Widerstand tritt bei der Interaktion zwischen Berater und Klient auf und erfordert vom Therapeuten eine Überprüfung seiner eigenen Strategien. Der Berater soll auf Widerstand nicht passiv, erduldend oder aggressiv und gekränkt reagieren. Stattdessen soll er das Thema, bei dem der Widerstand aufgetreten ist, aktiv aufgreifen und steuernd wirken. Widerstand kann als Zeichen von nicht ausreichend berücksichtigter Ambivalenz auftreten. Widerstand entsteht in vielen Fällen auch, wenn der Berater dem Klienten eine bestimmte und vorgefertigte Lösung des Problems vorgibt (z.B. Berater: „Sie sollten sich in eine Fachklinik begeben“). Der Berater ist dabei häufig der Überzeugung, dass sein Lösungsvorschlag der richtige ist. Im Rahmen der motivierenden Gesprächsführung ist es nicht Aufgabe des Beraters Lösungen zu finden und zu verordnen, sondern den Klienten zu unterstützen, seine eigenen Lösungen zu finden. Der Therapeut sollte sich bemühen, dem Klienten nicht seine eigene Meinung und Vorstellungen aufzudrängen. Er sollte vielmehr die Eigenverantwortung des Klienten respektieren und ihm unterstützend objektive Informationen und neue Perspektiven aufzeigen.

2.5 Selbstwirksamkeit fördern

Nach Miller und Rollnick bedeutet Selbstwirksamkeit das Vertrauen einer Person in die eigenen Fähigkeiten, eine spezifische Aufgabe erfolgreich lösen zu können. Der Glaube an die eigenen Fähigkeiten ist von großer Bedeutung für die Verhaltensänderung des Klienten. Die Wirkung der Behandlung hängt entscheidend davon ab, ob der Klient für sich Hoffnung auf Erfolg sieht. Ein wichtiges Ziel motivierender Gesprächsführung ist demnach die Stärkung des Selbstvertrauens beim Klienten. Es ist für den Betroffenen wichtig, sich selbst als jemand wahrzunehmen, der mit bestimmten Aufgaben und Hindernissen zurecht kommt. Das Hauptaugenmerk sollte nicht auf Defizite, Schwächen und negative Konsequenzen gerichtet werden, sondern vielmehr auf die Fähigkeiten, Ressourcen und Stärken des Patienten. Hierbei ist besonders zu beachten, dass der Berater neben einer empathischen Grundhaltung konkret zu lösende Aufgaben mit dem Klienten erarbeitet. Die Forderung nach einer lebenslangen Suchtmittelabstinenz überfordert in vielen Fällen die Patienten, insbesondere viele Doppeldiagnosepatienten.[14] Es kommt dann häufig zur Resignation beim Betroffenen.

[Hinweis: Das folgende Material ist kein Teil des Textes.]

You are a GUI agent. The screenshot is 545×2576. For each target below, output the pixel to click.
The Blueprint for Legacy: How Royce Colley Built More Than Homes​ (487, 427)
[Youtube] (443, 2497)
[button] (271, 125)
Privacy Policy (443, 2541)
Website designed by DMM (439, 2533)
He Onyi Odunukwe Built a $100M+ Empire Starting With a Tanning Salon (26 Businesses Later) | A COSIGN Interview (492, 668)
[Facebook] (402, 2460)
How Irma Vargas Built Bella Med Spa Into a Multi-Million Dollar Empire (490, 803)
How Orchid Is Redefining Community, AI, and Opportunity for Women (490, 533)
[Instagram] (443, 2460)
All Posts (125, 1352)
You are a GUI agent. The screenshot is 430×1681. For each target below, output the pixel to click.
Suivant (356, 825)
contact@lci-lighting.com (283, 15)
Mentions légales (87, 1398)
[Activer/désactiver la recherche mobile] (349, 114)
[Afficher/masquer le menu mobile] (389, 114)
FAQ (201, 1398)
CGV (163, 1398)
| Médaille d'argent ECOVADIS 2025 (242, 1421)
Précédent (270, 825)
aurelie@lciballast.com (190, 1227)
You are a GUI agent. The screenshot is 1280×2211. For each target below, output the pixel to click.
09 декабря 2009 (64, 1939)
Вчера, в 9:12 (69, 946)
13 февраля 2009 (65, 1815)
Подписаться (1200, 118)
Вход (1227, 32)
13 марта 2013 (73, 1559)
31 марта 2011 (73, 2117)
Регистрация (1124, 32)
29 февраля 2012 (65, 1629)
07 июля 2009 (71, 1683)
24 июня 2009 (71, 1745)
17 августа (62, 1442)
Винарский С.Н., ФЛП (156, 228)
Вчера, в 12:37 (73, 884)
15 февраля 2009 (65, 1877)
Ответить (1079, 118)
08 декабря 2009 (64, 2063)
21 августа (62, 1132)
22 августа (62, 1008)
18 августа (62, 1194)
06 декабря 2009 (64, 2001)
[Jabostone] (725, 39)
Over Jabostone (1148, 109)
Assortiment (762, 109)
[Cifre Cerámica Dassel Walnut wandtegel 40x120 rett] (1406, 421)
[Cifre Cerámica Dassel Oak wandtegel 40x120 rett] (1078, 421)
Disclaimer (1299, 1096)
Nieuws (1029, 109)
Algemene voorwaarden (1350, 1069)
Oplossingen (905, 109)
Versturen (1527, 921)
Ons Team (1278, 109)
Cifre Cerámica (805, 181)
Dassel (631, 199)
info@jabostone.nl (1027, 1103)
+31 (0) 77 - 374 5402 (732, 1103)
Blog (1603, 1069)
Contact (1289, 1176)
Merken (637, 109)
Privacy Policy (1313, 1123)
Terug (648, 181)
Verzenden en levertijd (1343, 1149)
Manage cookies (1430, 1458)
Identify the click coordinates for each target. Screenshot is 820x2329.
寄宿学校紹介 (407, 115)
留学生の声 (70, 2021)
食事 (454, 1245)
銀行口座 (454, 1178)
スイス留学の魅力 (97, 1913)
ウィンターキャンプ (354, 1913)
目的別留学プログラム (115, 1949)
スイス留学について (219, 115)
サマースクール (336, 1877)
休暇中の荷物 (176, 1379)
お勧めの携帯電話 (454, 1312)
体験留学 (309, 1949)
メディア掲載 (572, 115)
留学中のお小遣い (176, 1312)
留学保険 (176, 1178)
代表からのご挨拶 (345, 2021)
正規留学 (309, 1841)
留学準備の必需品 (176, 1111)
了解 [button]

Der Berater sollte daher gemeinsam mit dem Klienten realistische und durchführbare Schritte in Richtung Veränderung des Konsumverhaltens herausfinden. Die persönlichen Fähigkeiten des Klienten sollten hierbei berücksichtigt werden.

3. Ambivalenz

Menschen, die an einer Substanzabhängigkeit leiden, beginnen eine Behandlung meistens mit ambivalenten Einstellungen. Die Betroffenen wollen einerseits etwas ändern und andererseits auch nicht. Dieser Konflikt ist dominierend während der ersten Kontakte mit dem Klienten. Das Empfinden widersprüchlicher Gefühle ist eine normale und menschliche Erfahrung. Es ist schwierig, sich einer Sache immer hundertprozentig sicher zu sein. Bei suchtkranken Menschen spielt der Ambivalenzkonflikt eine zentrale Rolle. Die Betroffenen nehmen die Risiken und Schäden teilweise wahr, die durch ihr Konsumverhalten verursacht werden, und bleiben ihrem bisherigen Verhalten trotzdem treu. Sehr häufig sind diese Menschen ratlos und wissen nicht, was sie tun sollen. Sie wollen etwas ändern und doch nicht. Der Behandelnde könnte diesen Konflikt fälschlicherweise als Ausdruck von mangelnder Motivation werten. Miller und Rollnick sehen Ambivalenz als ein normales Phänomen an. Die Umgangsweise mit dem Konflikterleben des Klienten ist demnach vollkommen anders als in vielen bisherigen Suchtbehandlungen. „Motivational Interviewing“ zielt auf das Verstehen des Dilemmas, in dem sich der Klient befindet, ab.

Die Ambivalenz verstehen

Die Ambivalenzgefühle des Klienten entstehen und werden aufrecht erhalten u.a. durch die körperliche und psychische Gewöhnung des Betroffenen. Es kommt beim Betroffenen außerdem zu einer Toleranzentwicklung, was bedeutet, dass mit der Zeit eine höhere Menge einer Substanz konsumiert werden muss, um den selben gewünschten Effekt zu erzielen. Ebenso werden z.B. entspannende und positive emotionale Empfindungen in Zusammenhang mit der bestimmten Substanz assoziiert. Mit Hilfe des Konsums bestimmter Substanzen versuchen die Betroffenen, mit schweren Situationen besser fertig zu werden. Der Konsum hilft ihnen beispielsweise sich kompetenter und besser zu fühlen oder hilft ihnen einzuschlafen oder besser mit Menschen zurecht zu kommen. So wird es schließlich schwierig oder unmöglich für den Betroffenen, auf den Substanzkonsum zu verzichten. Es liegt also eine psychische Abhängigkeit vor.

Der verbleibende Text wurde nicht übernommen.